#### Document source ####

Les Maramures
du 1er au 5 octobre
La Roumanie, je l'attendais au tournant. Marie aussi, mais elle la craignait plus. Sur le menu, elle était très alléchante. Alors voilà, nous y sommes. Et bien je dois dire que la surprise est de taille. Pas sur l'idée que je me faisait des Maramures, car c'est assez proche de ce que j'attendais. Mais sur tous les points, ambiance, accueil, paysages, architecture, authenticité, mon estimation était fausse, bien trop basse. Tout est vrai, mais en mieux.
Nous sommes arrivés dans un petit village, assez étendu et clairsemé en terme d'habitations, et tout de suite, nous nous trouvions confrontés à la première surprise. Nous savions que certaines routes risquaient d'être mauvaises. Mais là, tout le village était sillonné de chemins de terre et cailloux, comme nos chemins de randonnée. Nous avons posé notre voiture près de notre maison traditionnelle, et depuis, nous avons tout fait à pied en empruntant ces chemins. C'est un petit paradis d'authenticité. Les paysages sont à couper le souffle. Les maisons, pour la majorité anciennes, ont la même architecture que dans les Aravis : maisons madriers avec toits en tavaillons. Presque tous les villageois ont un ou deux chevaux et une charrette et c'est leur moyen de locomotion principal dans le village, ils l'utilisent pour tous leurs transports de matériaux courte distance. Beaucoup d'anciens métiers sont d'actualité ici, comme les sculpteurs, mais surtout tout ce qui tourne autour de l'agriculture, à l'ancienne. Vous verrez sur les photos leur manière de faire des meules de foin qui, en plus de donner aux paysages une magnifique unicité, démontre la volonté de conserver les anciens savoir-faire.

#### Données fournies ####

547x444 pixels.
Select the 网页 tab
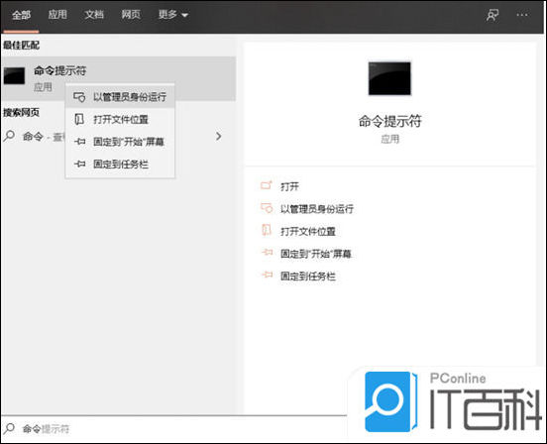pyautogui.click(x=131, y=15)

####

- [Consigne écrite] Poursuivez le récit de voyage dans les Maramures à la suite de sa dernière phrase. Les lignes constituent un matériau indépendant du récit de voyage.

- [Résultat attendu]
(Alors que j'écris, une charrette passe devant la maison. Je prends la photo et la mets en premier sous ce texte.)
Pour finir, je vais vous parler des gens. Je n'ose pas trop les prendre en photo, c'est délicat. C'est dommage car ça me permettrait d'illustrer mes propos. Il y a beaucoup de personnes âgées, comme partout vous me direz. On voit bien qu'ils travaillent tous quelque soit leur âge. Je pense qu'ils s'arrêtent quand ils ne peuvent plus tenir debout. Mais, âgés ou jeunes, ces gens portent sur leur visage la rudesse du travail. Ils ne sont pas habillés en habits traditionnels, il ne faut pas exagérer, Ceausescu est passé par là. Quoi que les Maramures, coincées au nord-est de la Roumanie dans les montagnes, ont été bien préservées de la folie de cet homme grâce à une très active et efficace résistance anti-communiste. Mais leurs habits sont biens vieux et rustiques tout de même, pour les personnes âgées et pour les habits de travail. Donc ces gens portent la marque du travail sur eux mais semblent bien vivre et ne manquer de rien. Et voici ma réflexion, mon hypothèse est qu'il règne ici un bon équilibre. Cela ne veut pas dire que nous sommes au paradis, le pêcher doit bien être présent ici comme partout et ce village doit surement porter son lourd fardeau de bêtise humaine. Voici peut-être un début de preuve de cet équilibre. Ces gens ont un air sérieux, sourcils froncés, mais dès que vous leur adressez un signe ou un bonjour, leur visage se détend et la réponse est franche et immédiate, comme un signe de bienvenue. (Que ça fait du bien ! Ça paraît étonnant mais nous ne nous sommes jamais vraiment sentis à l'aise dans les autres pays (sauf en Finlande). A tel point que nous avons arrêté de dire bonjour aux gens. Nous en reparlerons plus tard).
Je me dis que pour avoir l'air de travailler autant (un peu comme dans nos campagnes il y a quelques décennies) et être aussi accueillants, il doit bien y avoir une forme de bien-être profond qui plane quelque part. Ou peut-être font-ils encore la veillée plutôt que de regarder la télé ?

Voici notre maison :











Et voilà les fameuses meules de foin :





Balaise hein ! Mais comment qui font ? En allant courir j'ai croisé 2 paysans en plein travail dans un champ. Mais ce n'était que le début, je n'ai pas vu le plus intéressant, la construction de la meule. Ils étaient en train de rassembler l'herbe en tas de 1 mètre environ, tout au râteau évidement, et au râteau en bois fait maison, ça va de soi.
Des charrettes, nous en avons croisé des dizaines en 1 journée. Mais c'est délicat de les photographier.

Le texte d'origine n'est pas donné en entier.